Activity: In the material below, identify each line bearing the word "agent". Reproduce those lines.

*** Opening of Supplied data ***

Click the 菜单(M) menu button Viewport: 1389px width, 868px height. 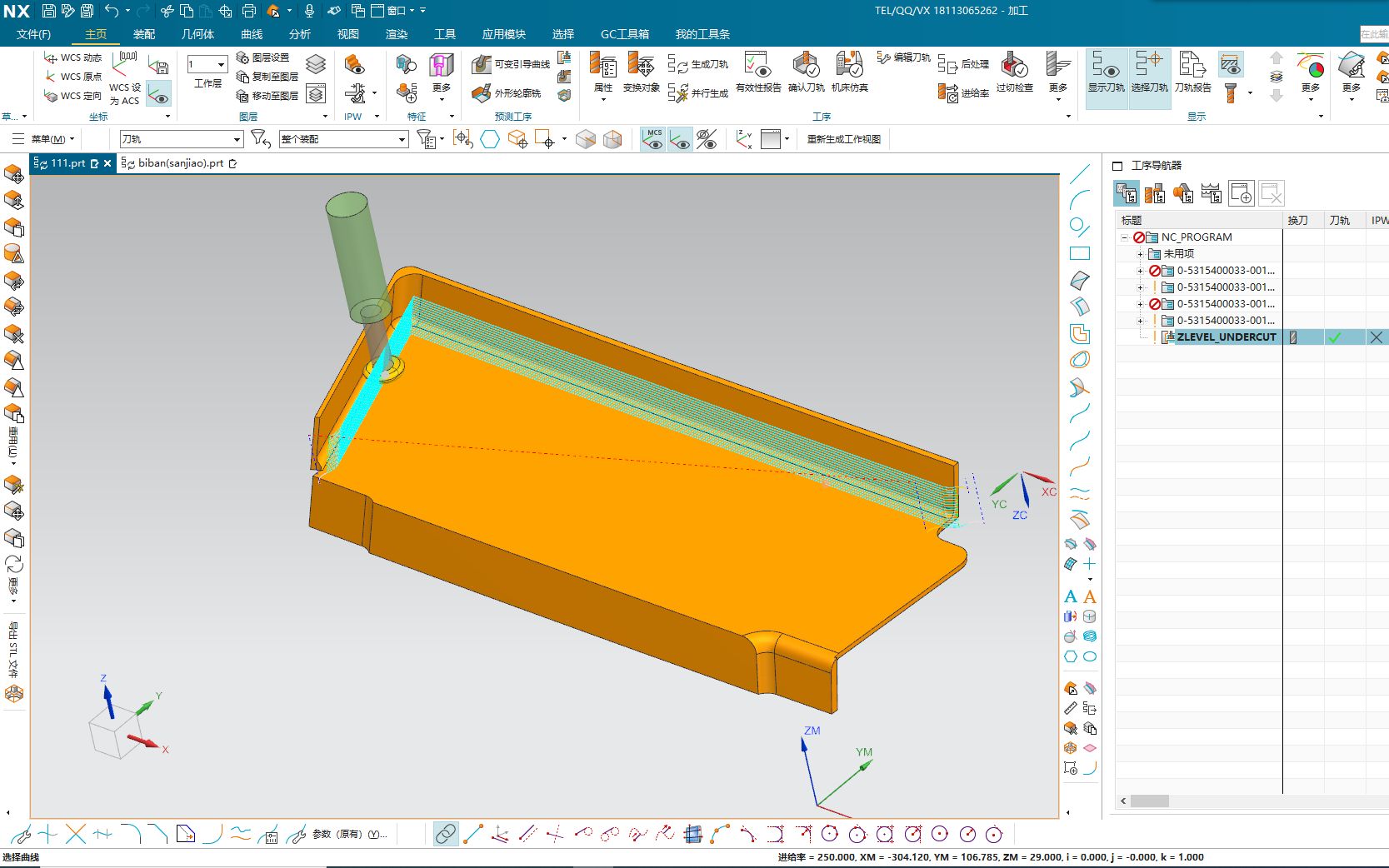[x=47, y=139]
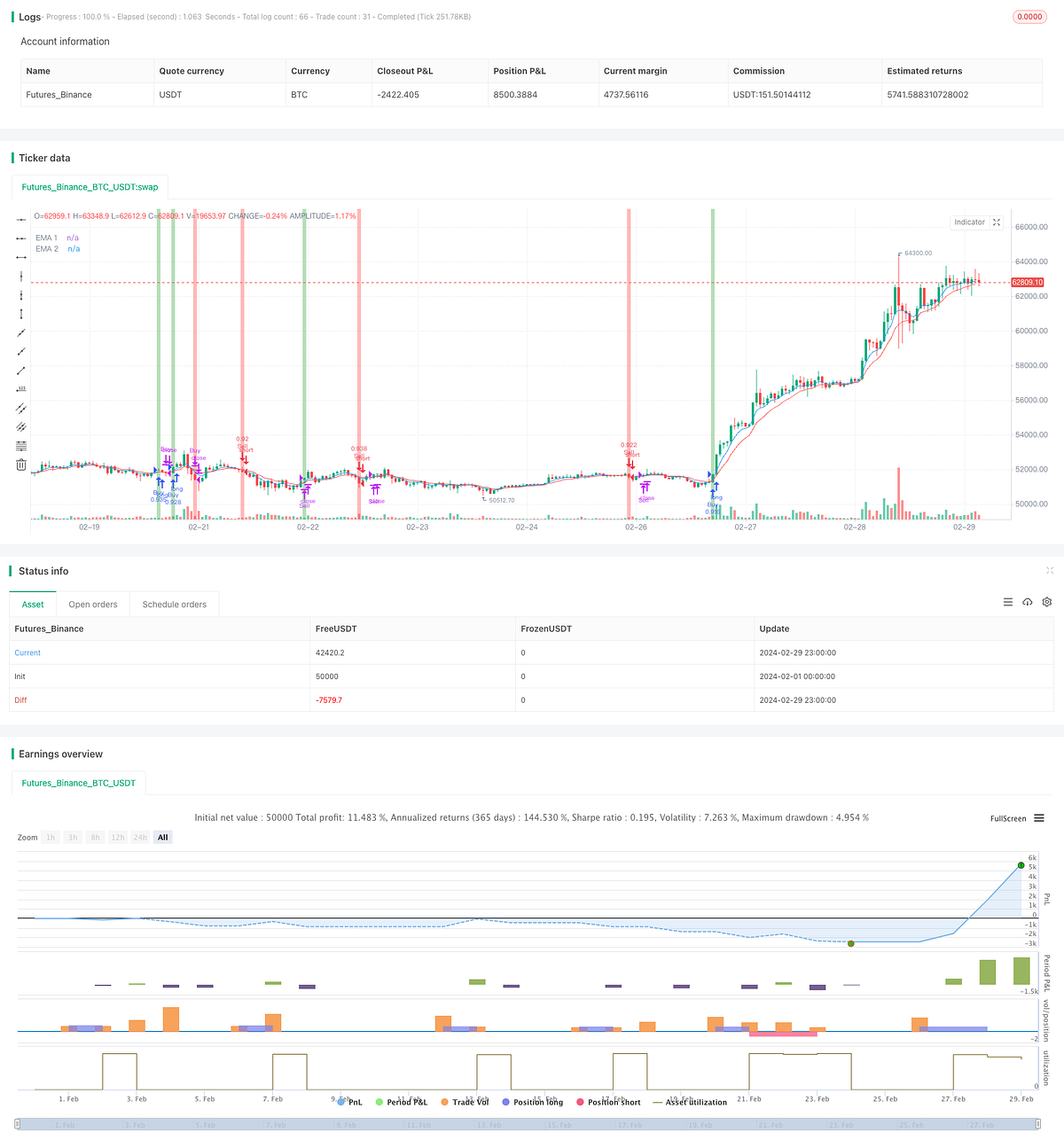Set the earnings chart zoom to 24h
This screenshot has height=1148, width=1064.
tap(139, 837)
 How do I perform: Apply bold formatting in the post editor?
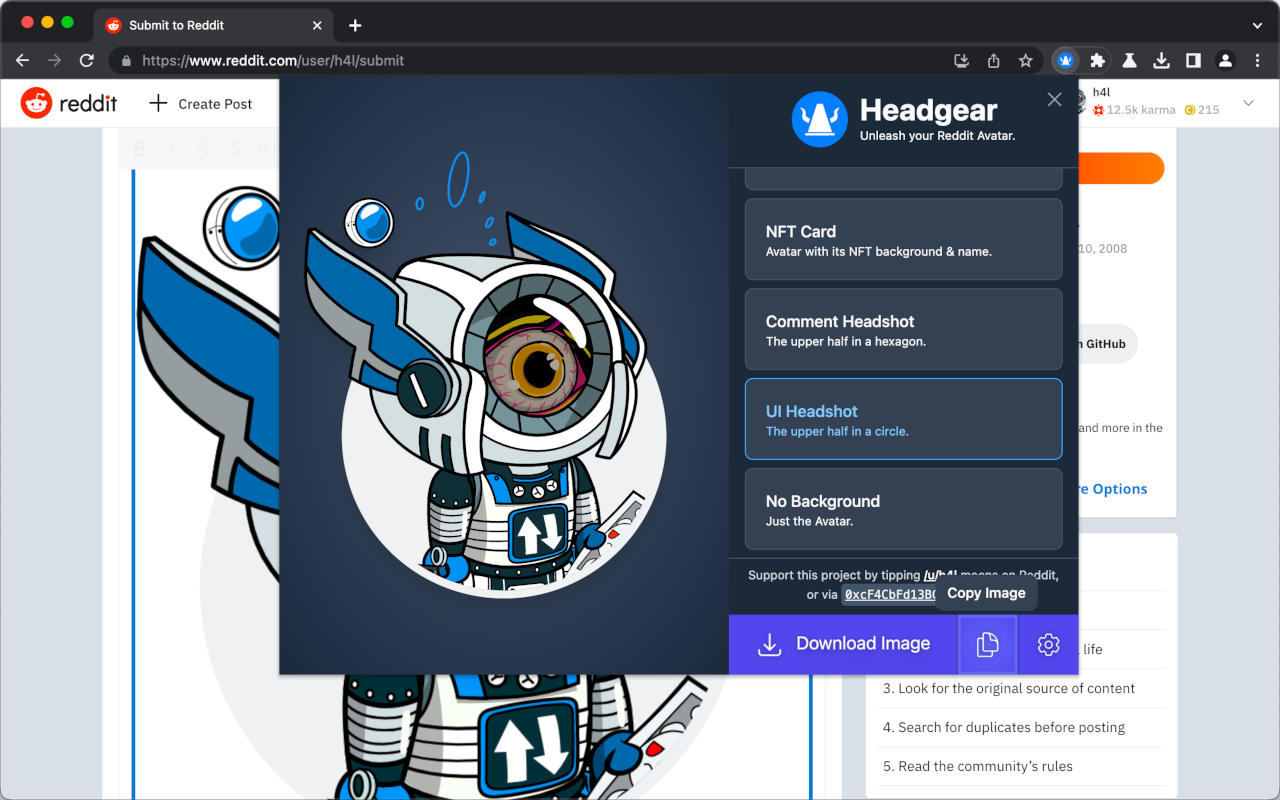pos(138,147)
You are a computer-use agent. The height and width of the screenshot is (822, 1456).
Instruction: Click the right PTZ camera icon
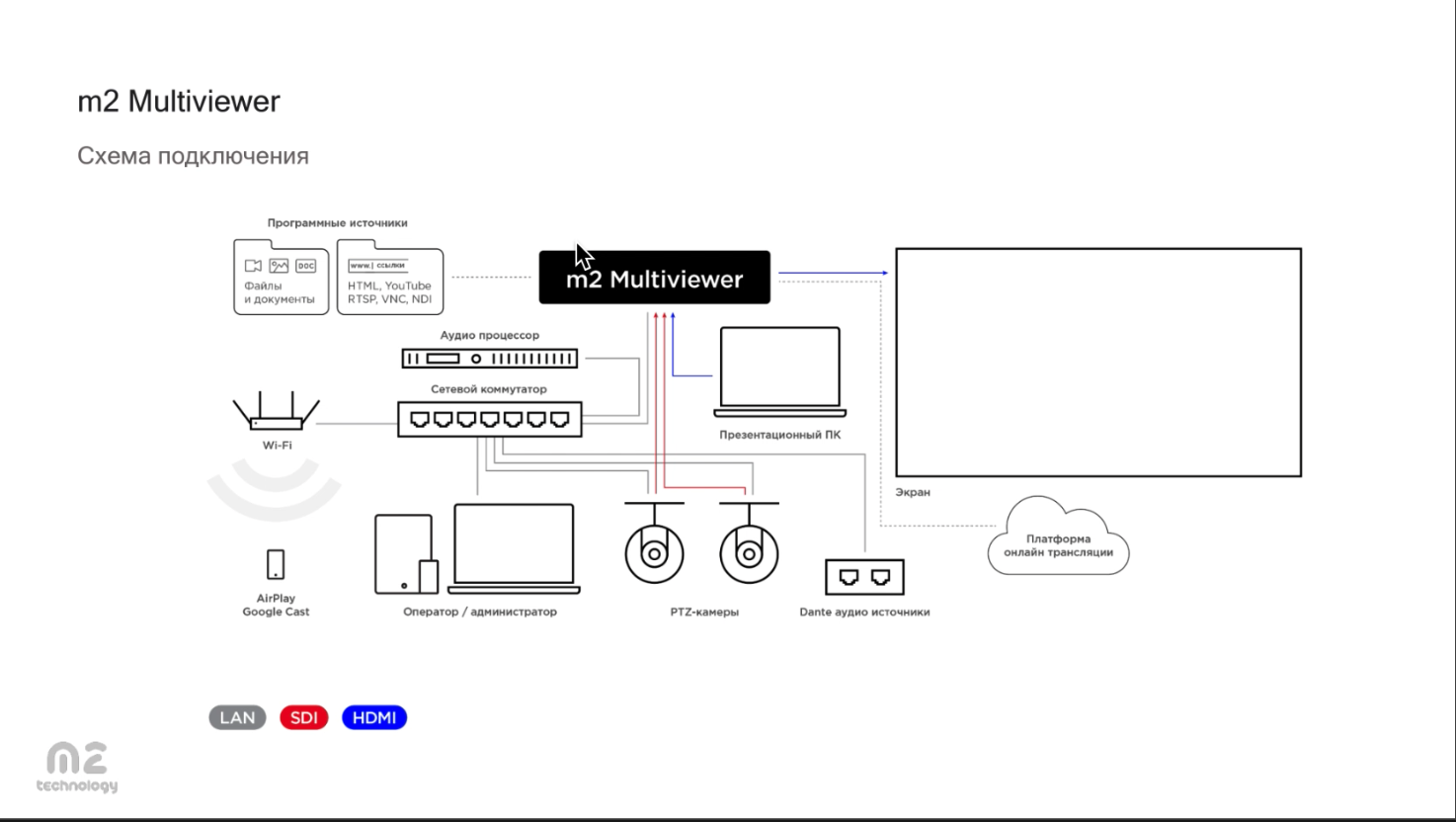click(749, 546)
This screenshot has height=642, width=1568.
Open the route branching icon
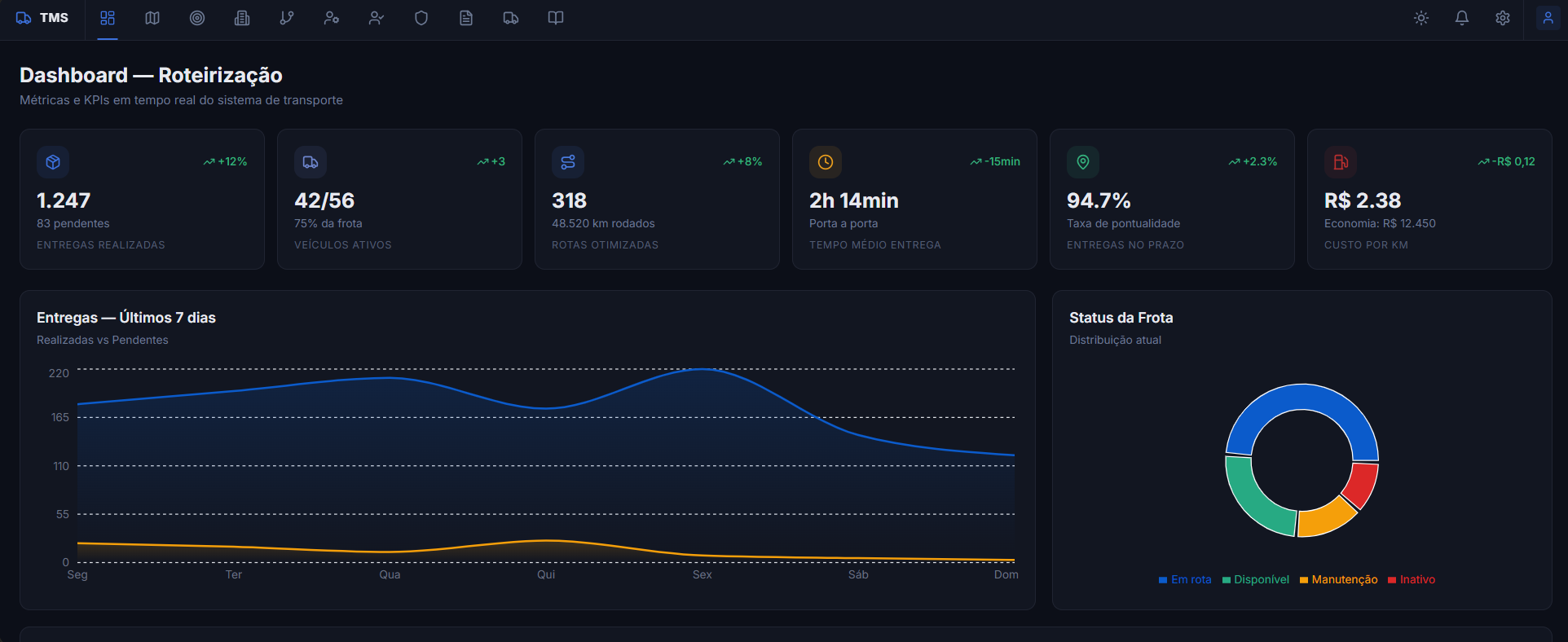click(287, 18)
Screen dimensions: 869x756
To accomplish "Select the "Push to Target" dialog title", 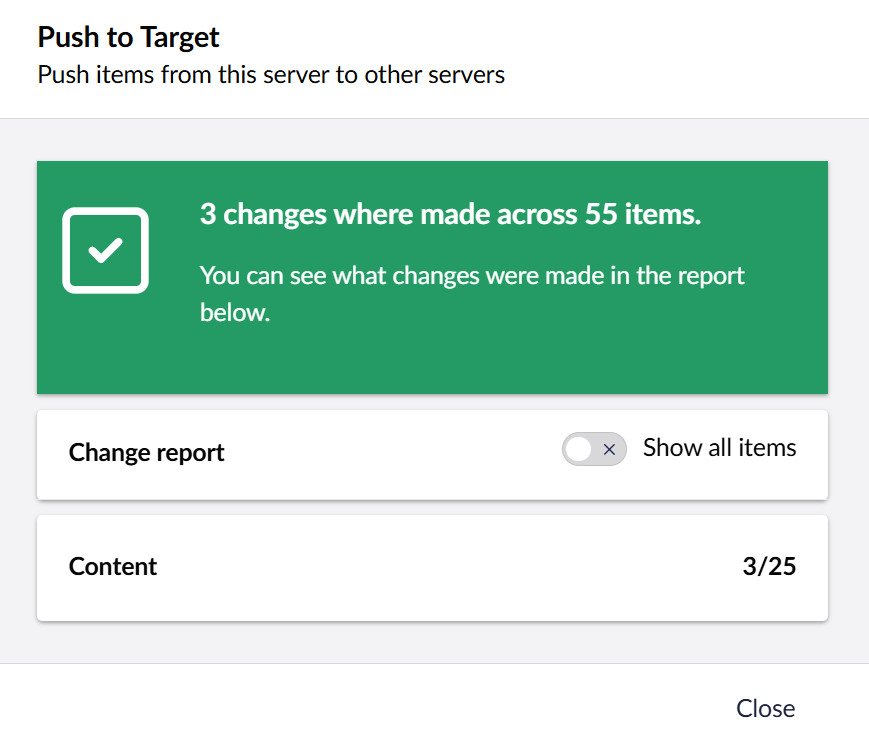I will [x=128, y=38].
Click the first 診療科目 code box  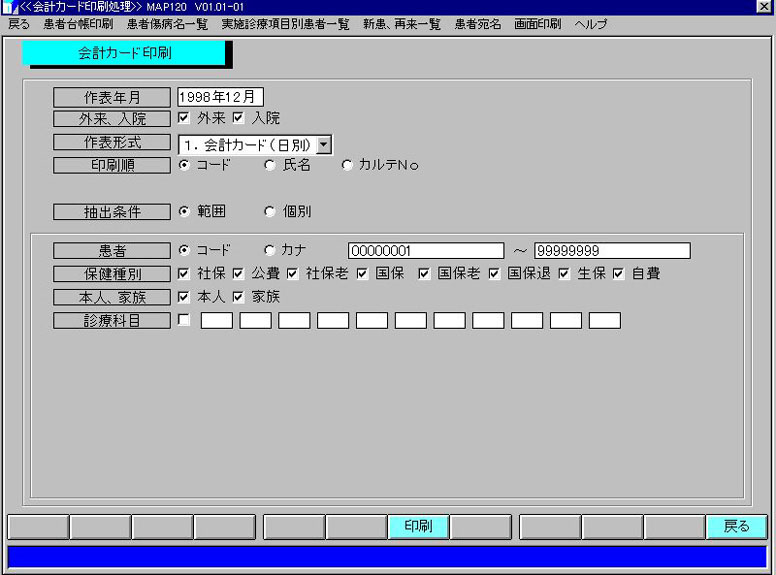217,321
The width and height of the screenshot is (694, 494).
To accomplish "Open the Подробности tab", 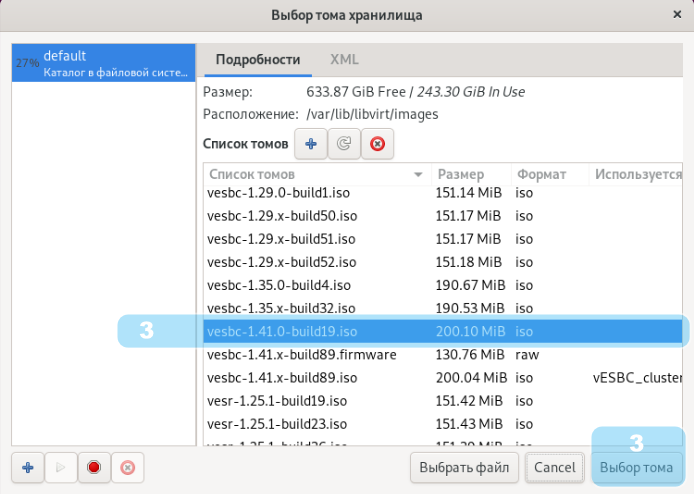I will click(257, 60).
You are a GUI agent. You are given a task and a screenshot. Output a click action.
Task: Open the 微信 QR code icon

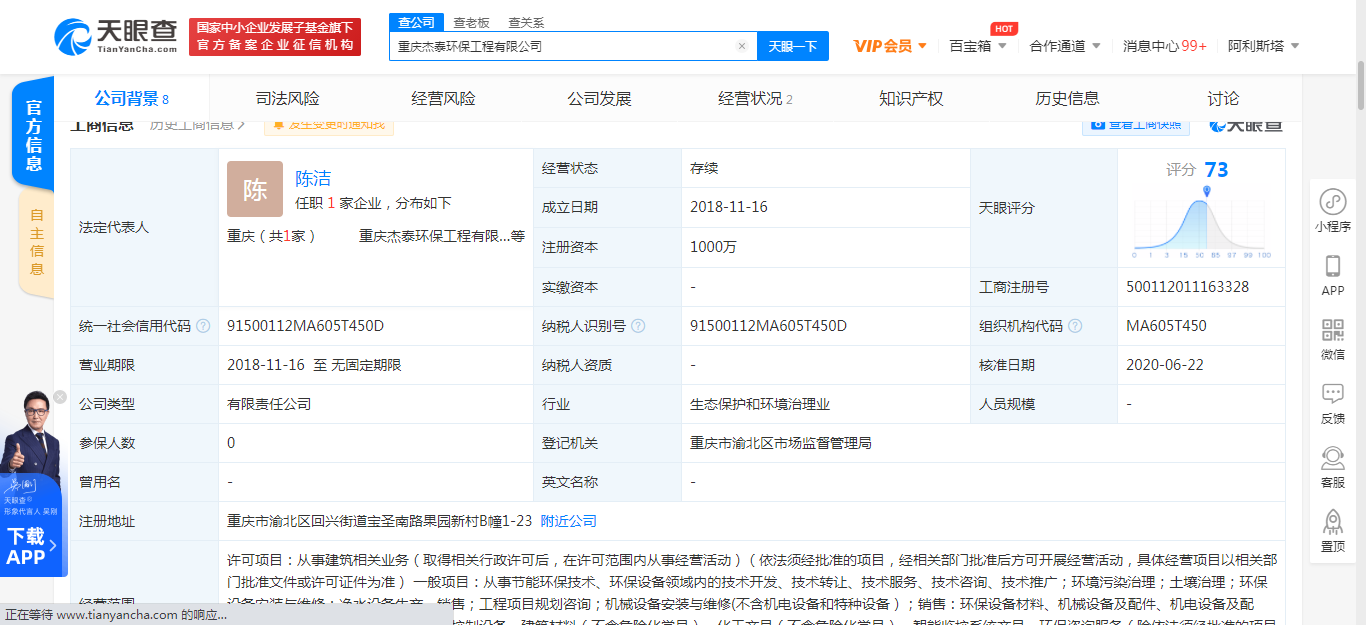click(x=1333, y=330)
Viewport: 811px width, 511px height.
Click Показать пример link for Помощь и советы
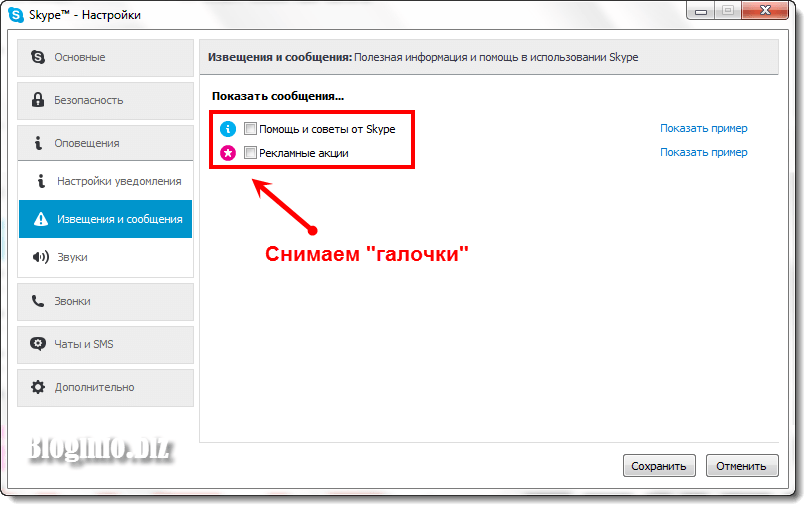[x=703, y=128]
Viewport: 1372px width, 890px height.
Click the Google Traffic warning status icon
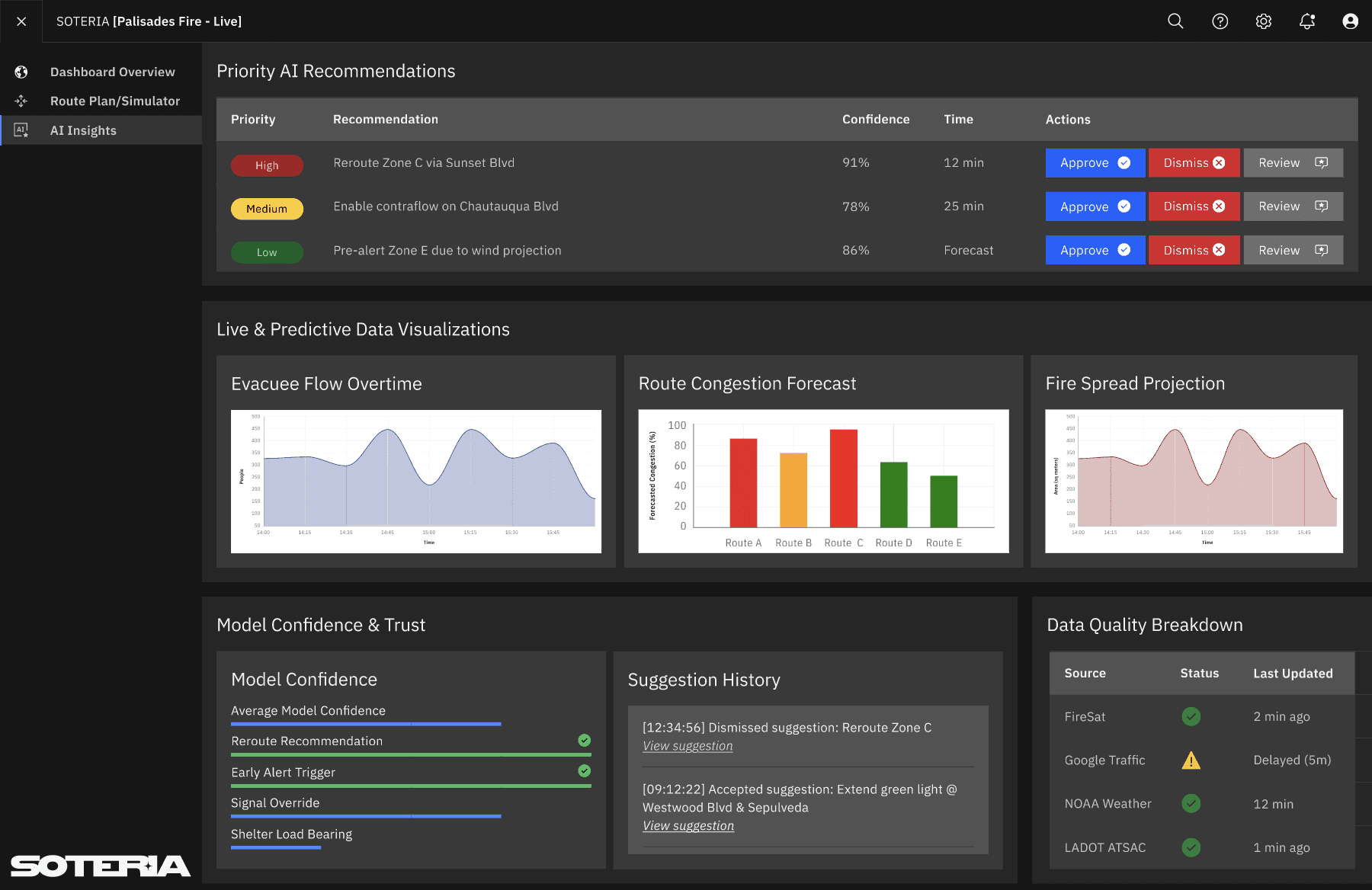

*** Close of Supplied data ***

Solved problem:
You are a computer-use agent. The height and width of the screenshot is (822, 1456).
You are a GUI agent. You are given a task and a screenshot. Output a click action.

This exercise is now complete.